--- Instructions for the task ---
Reproduce the Single Cell Type Atlas project page starting with "Kungliga Tekniska högskolan" and going on through "(Applications at 10610)", changing "Kungliga Tekniska högskolan" to "KTH Royal Institute of Technology".

--- Page excerpt ---
NAISS
SUPR
NAISS Projects
SUPR
Single Cell Type Atlas
Dnr:

NAISS 2025/5-351

Type:

NAISS Medium Compute

Principal Investigator:

Adil Mardinoglu

Affiliation:

Kungliga Tekniska högskolan

Start Date:

2025-09-29

End Date:

2026-10-01

Primary Classification:

10203: Bioinformatics (Computational Biology) (Applications at 10610)

Allocation

Abstract

We are building a publicly accessible Human Protein Atlas (HPA) Single Cell Type Atlas that integrates single-cell RNA sequencing (scRNA-seq) data with spatial antibody-based imaging to enable genome-wide expression profiling at single-cell type resolution across human tissues. Our primary objective is to create a high-resolution resource that allows researchers to explore gene expression patterns in specific cell types within complex tissues, thereby enhancing our understanding of human biology and disease. To reduce technical noise and enhance the detection of low-abundance transcripts, we pool and normalize transcriptomics data from scRNA-seq experiments to calculate average gene expression levels (pTPM) per cell cluster. This processed data is integrated with spatial imaging to facilitate robust and intuitive visualization of expression profiles. The Atlas currently encompasses over 15 TB of processed transcriptomics data and includes quality control, clustering, marker gene identification, and manual annotation of cell types using known gene markers. We have analyzed 31 human tissues and annotated 551 distinct cell types. The Atlas features an interactive web interface with UMAP visualizations and gene-specific expression bar charts linked to antibody-based tissue staining. We are continuously updating this resource with new datasets, analytical improvements, and integrated computational frameworks such as co-expression network analysis and genome-scale metabolic modeling. The ongoing development of this project is central to the next major release (version 24) of the Human Protein Atlas. In future phases, we aim to include more tissue regions and additional scRNA-seq datasets per tissue to improve robustness and biological coverage. Given the large volume and complexity of the data involved, high-capacity storage resources linked with compute infrastructure (e.g., UPPMAX or Dardel) are essential for efficient data processing, annotation, and long-term availability of the resource. This project has already led to a publication accepted for release and is of direct relevance to the international biomedical research community.

(Saved data entries)

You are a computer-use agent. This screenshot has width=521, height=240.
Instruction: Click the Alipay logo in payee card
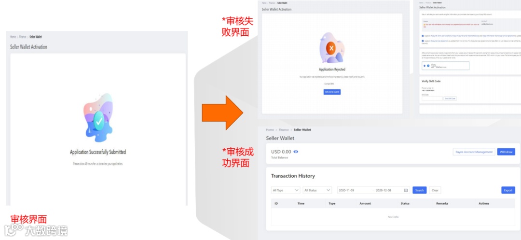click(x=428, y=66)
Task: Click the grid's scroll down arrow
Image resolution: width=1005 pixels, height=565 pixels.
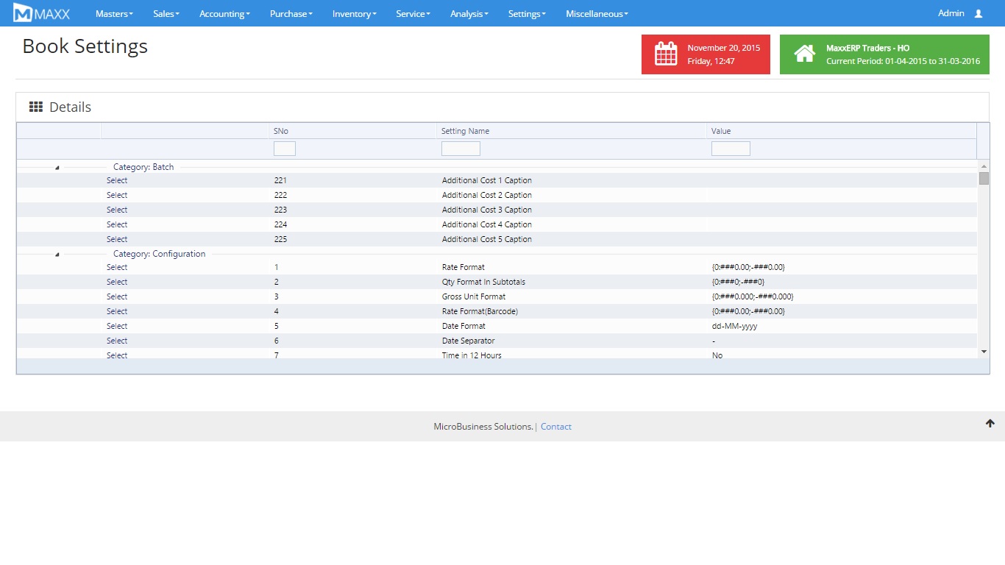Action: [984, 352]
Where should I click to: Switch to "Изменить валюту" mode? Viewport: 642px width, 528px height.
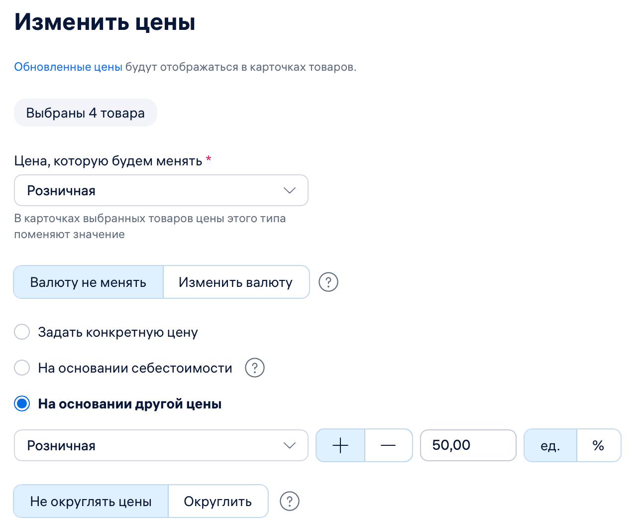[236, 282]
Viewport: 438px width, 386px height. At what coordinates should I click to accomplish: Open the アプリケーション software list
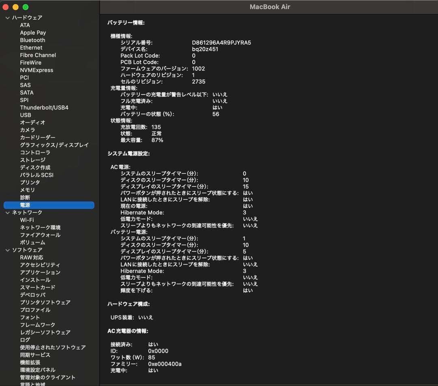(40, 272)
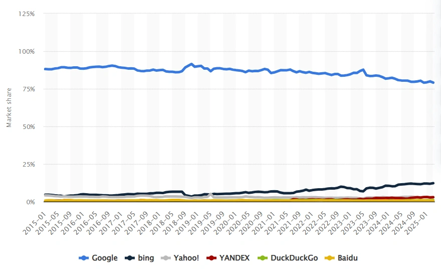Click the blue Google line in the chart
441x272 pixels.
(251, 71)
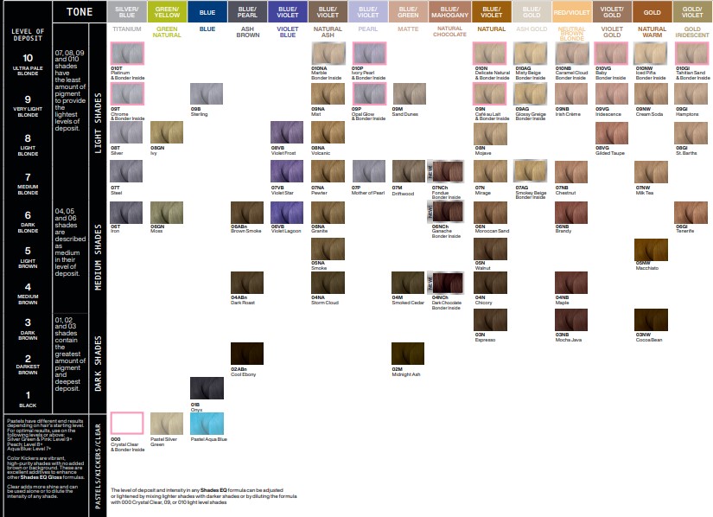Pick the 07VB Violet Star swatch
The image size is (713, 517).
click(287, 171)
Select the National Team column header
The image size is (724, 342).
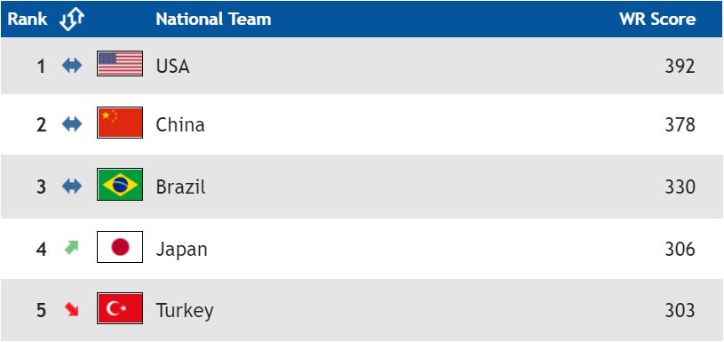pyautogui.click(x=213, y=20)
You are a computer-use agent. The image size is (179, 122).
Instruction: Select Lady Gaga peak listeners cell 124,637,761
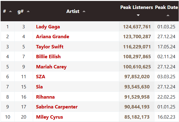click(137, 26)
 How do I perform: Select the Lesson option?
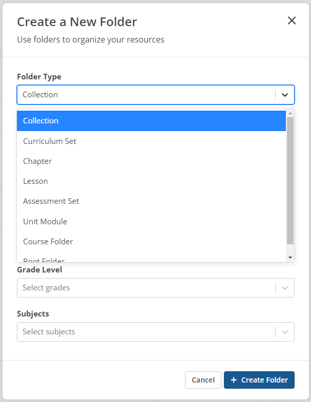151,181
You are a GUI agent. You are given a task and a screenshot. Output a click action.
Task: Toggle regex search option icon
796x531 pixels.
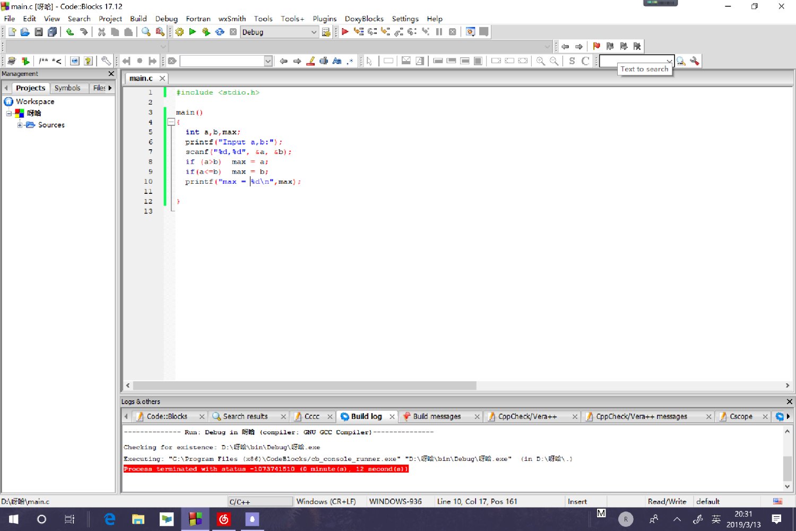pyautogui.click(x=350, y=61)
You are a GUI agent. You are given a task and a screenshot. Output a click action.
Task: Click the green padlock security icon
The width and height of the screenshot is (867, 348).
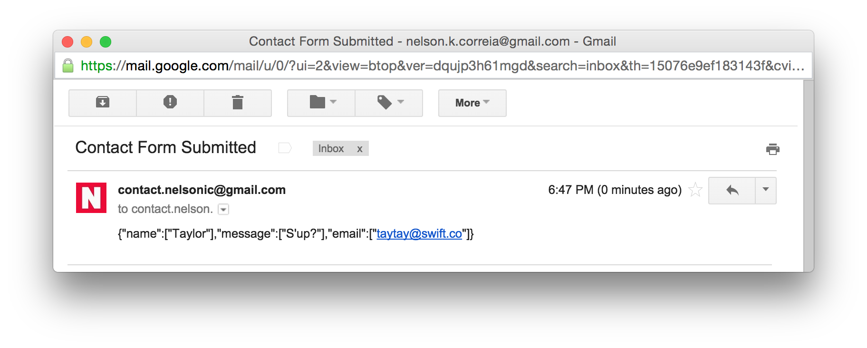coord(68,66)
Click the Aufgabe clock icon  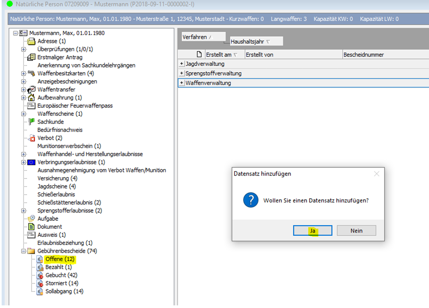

* * *

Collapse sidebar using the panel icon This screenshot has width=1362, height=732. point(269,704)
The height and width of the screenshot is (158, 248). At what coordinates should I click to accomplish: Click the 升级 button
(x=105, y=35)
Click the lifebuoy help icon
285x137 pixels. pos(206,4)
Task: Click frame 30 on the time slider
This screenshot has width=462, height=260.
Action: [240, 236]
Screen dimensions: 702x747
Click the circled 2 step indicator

--- Result ---
KTH Royal Institute of Technology

Start Date:

2025-09-29

End Date:

2026-10-01

Primary Classification:

10203: Bioinformatics (Computational Biology) (Applications at 10610)